Laura's baby is due in 2 months, so time to get a 3D scan... and the first thing that Laura told me after the scan was that "he's got dimples!" I'm sure that if there had been any problem detected, that would have been mentioned first, but no: the most important information is that he has dimples, just like her. But for the radiographer doing the scan, it's likely that dimples came way down the list of features to look out for (after formation of the spine, whether the cord is around his neck, how large his head is...). Conversely, when her uncle looked at pictures from the scan, his main comment was about the way it looked as if there was a light shining on the baby. And I wanted to know what the strange shape between chin and elbow was (I still don't know...).

3D image of baby in womb

People look at scenes and scans in different ways, and notice different features of them. They "make sense" of the visual information in different ways. Some are concerned with syntactic features such as aspects of the image quality. Some are more concerned with the semantics: what it means (in this case, for the health of the child, or what he will look like). Yet others may be more concerned with the pragmatics: how information from the scene can inform action – this might have been the case if the scan were being used by a surgeon to guide them during a live operation.
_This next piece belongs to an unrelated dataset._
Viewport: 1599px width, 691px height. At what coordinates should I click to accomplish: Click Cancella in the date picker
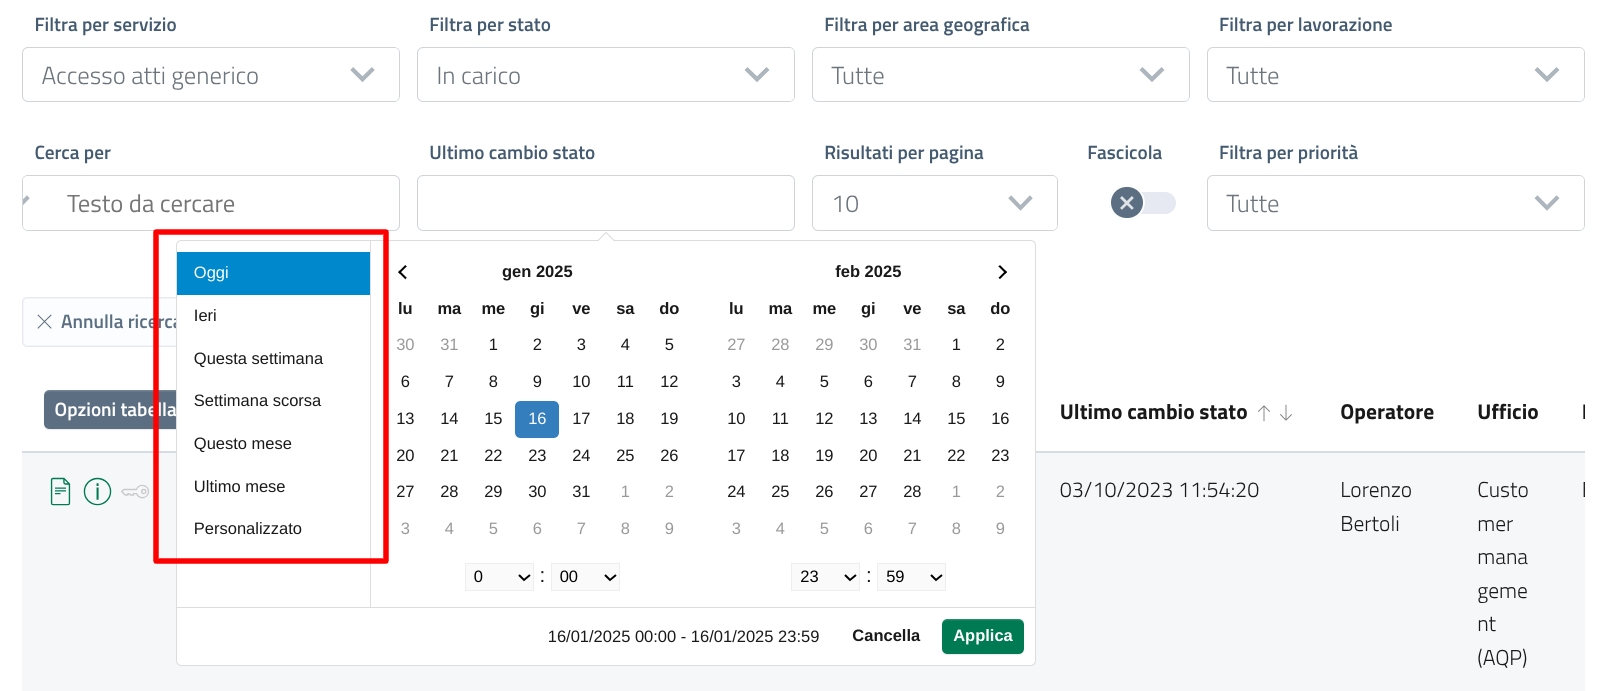point(885,636)
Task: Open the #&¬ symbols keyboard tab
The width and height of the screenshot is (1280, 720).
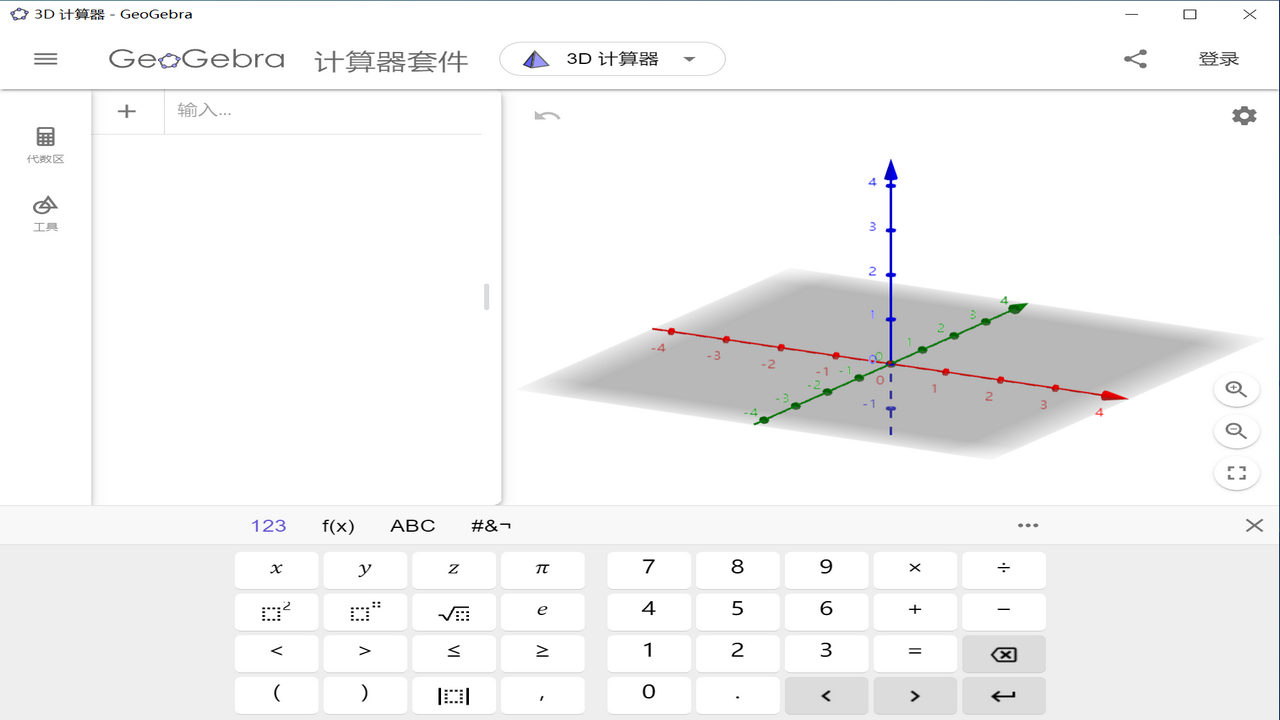Action: coord(490,525)
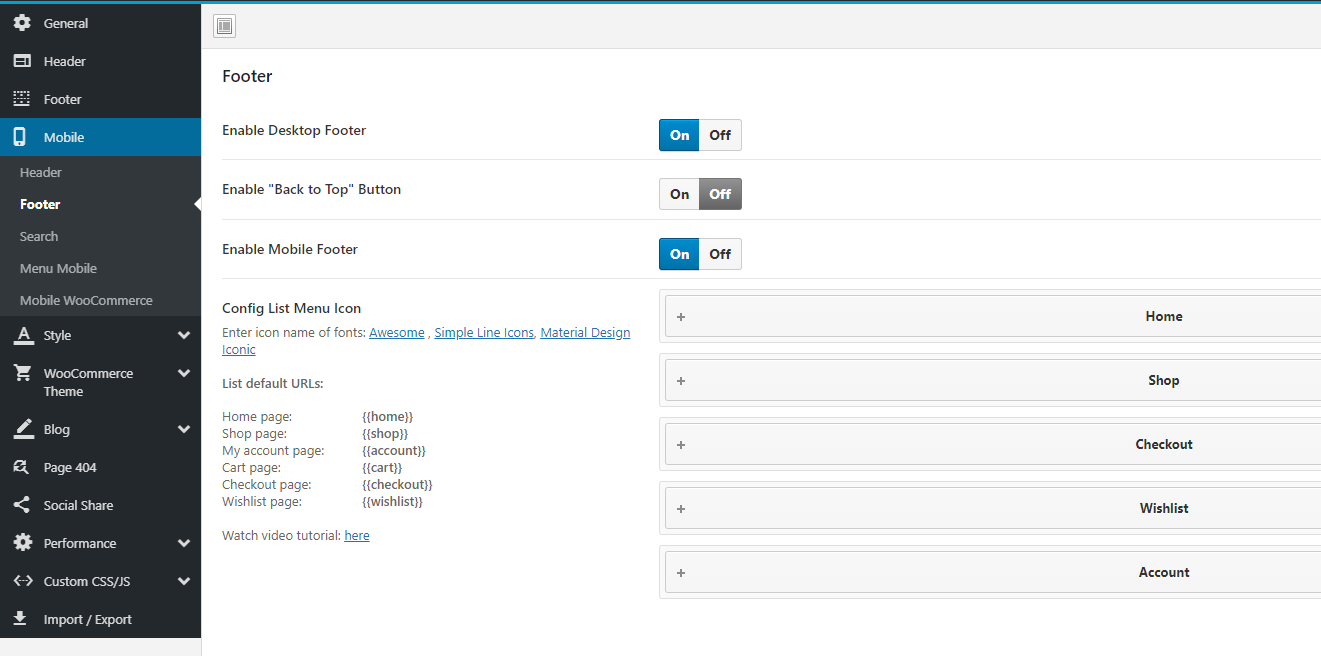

Scanning technology has come on in leaps and bounds over recent decades: the ultrasound scan I had before Laura was born was difficult to even recognise as a baby as a still image: a naive viewer could only make sense of the whole by seeing how the parts moved together. Advances in technology have meant that what used to be difficult interpretation tasks for the human have been made much easier. And they have made more information potentially available (I didn't even know whether Laura was a boy or a girl until she was born, never mind whether or not she had dimples).

New technologies create many new possibilities – for monitoring, diagnosis, treatment, and even for joy. In this case, they've made the user's interpretation task much easier and made more information available. The scan is for well defined purposes, and the value of the visualisation is that it takes a large volume of data and presents it in a form that really makes sense. There is lots of information about the baby that the 3D scan does not provide, but for its intended purpose it is delightful.